¿Recuerdas cuando tu abuela te decía que se avecinaba una tormenta porque podía «sentirla en los huesos»? Puede que tuviera más razón de lo que tú creías. Los cambios en la presión barométrica que acompañan a las tormentas y los cambios en los patrones climáticos sí afectan al cuerpo, y algunas personas son más sensibles a esos efectos que otras.

Borrascas y dolores de cabeza

Hay bastantes personas que experimentan síntomas cuando cambia la presión barométrica. El doctor Matthew Fink, neurólogo jefe del Hospital Presbiteriano de Nueva York, explica que la presión barométrica baja (asociada a borrascas) puede causar dolores de cabeza o migrañas al crear una diferencia de presión entre la atmósfera y los senos craneales, que son cavidades y, por tanto, están llenas de aire.

El problema se exacerba cuando los senos están congestionados o bloqueados por cualquier motivo. En un estudio publicado en la revista Internal Medicine, los investigadores pidieron a los pacientes con migraña que mantuvieran un diario de dolor de cabeza durante un año.

Después de comparar estos diarios con los cambios de presión barométrica observados en la estación meteorológica cercana, encontraron una correlación directa entre la presión atmosférica más baja y el inicio y la duración de las migrañas.

Temperatura, presión y dolor en las articulaciones

Investigadores del Tufts-New England Medical Center en Boston encuestaron a 200 pacientes con artrosis de rodilla y encontraron un vínculo entre los cambios en la presión barométrica, la temperatura ambiente y los cambios en la severidad del dolor de rodilla.

No está claro por qué una caída del barómetro exacerba el dolor en las articulaciones afectadas por la artrosis o la artritis. Podría ser que la presión barométrica afecte la viscosidad del fluido que recubre los sacos articulares, o podría ser que desencadena las respuestas de dolor en las terminaciones nerviosas de la articulación.

Presión arterial

Tal como su nombre indica, nuestra sangre circula por el cuerpo usando un sistema de presión creado por el corazón. Por lo tanto, tiene sentido que esta presión se vea afectada por la presión en el aire que nos rodea.

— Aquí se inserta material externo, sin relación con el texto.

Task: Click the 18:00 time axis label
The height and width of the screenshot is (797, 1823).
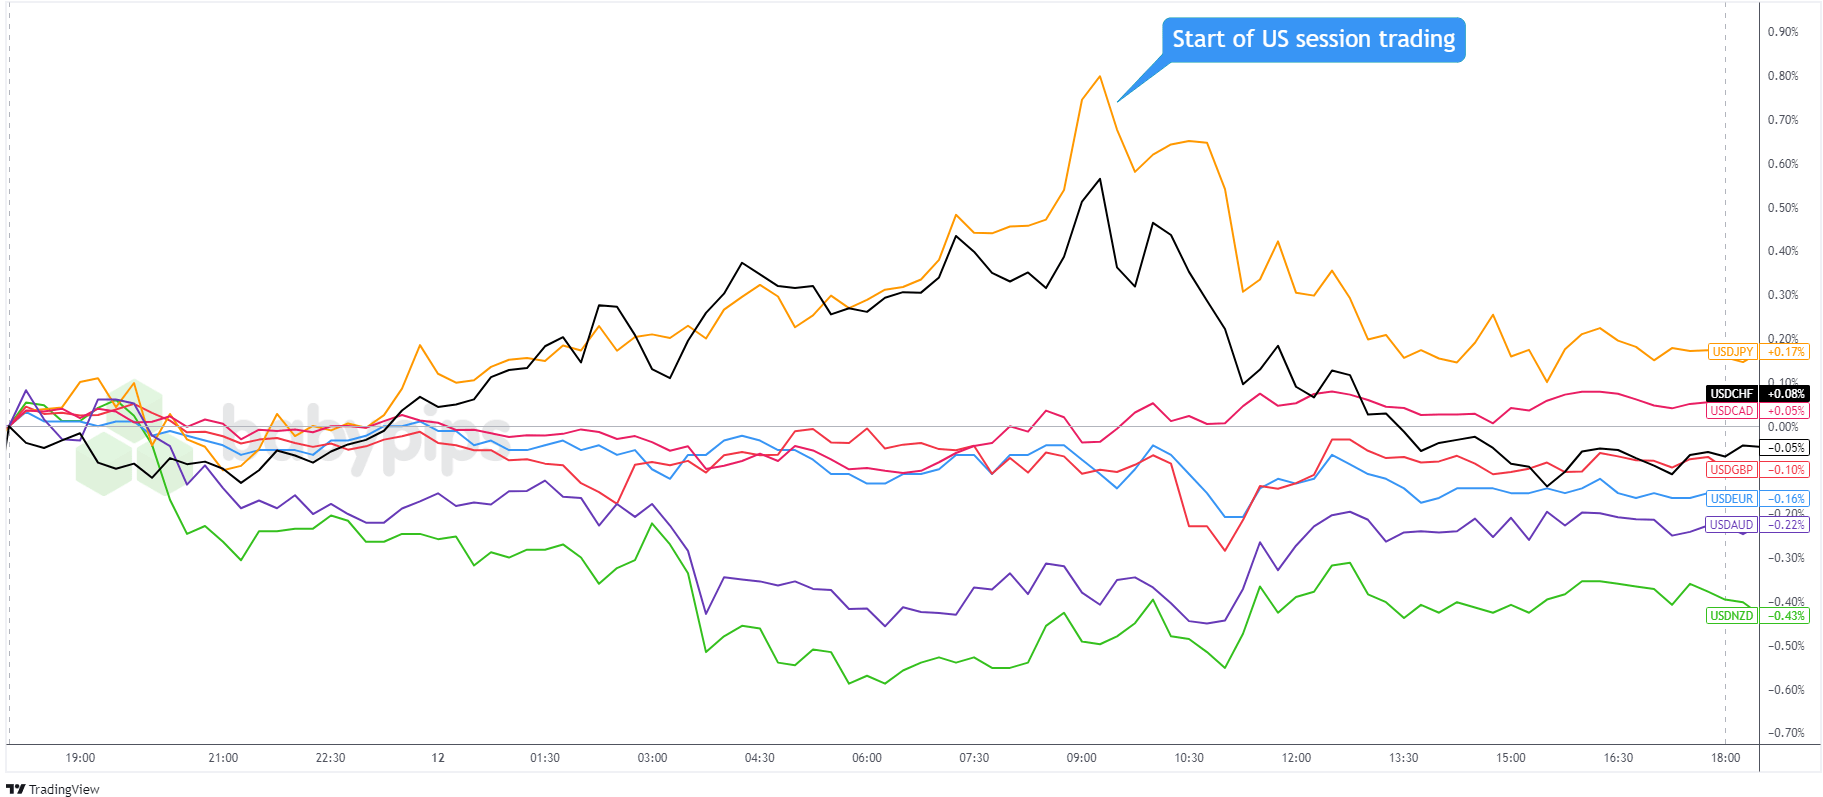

Según la biometeoróloga Jennifer Vanos, cuando la presión barométrica disminuye, también lo hace la presión arterial. Para algunos, esto puede significar una sensación de mareo o incluso visión borrosa.

Por otra parte, la presión arterial generalmente es más alta en invierno, cuando la temperatura más fría hace que los vasos sanguíneos se estrechen. Es entonces cuando se necesita más presión para empujar la sangre por las venas y arterias más pequeñas.

Como explica el doctor Sheldon G. Sheps de la Clínica Mayo: «El cuerpo y los vasos sanguíneos pueden reaccionar a cambios bruscos de humedad, presión atmosférica, nubosidad o viento de la misma manera que reaccionan al frío».

Estas variaciones en la presión arterial relacionadas con el clima son más comunes en personas de 65 años o más.

Para la medicina naturista, exponerse con moderación a los cambios de la meteorología permite que el cuerpo aprenda a adaptarse e incluso se aproveche de ese estímulo. De hecho, la hidroterapia que utiliza el agua como vehículo de frío o calor, o la sauna, se basan en este principio.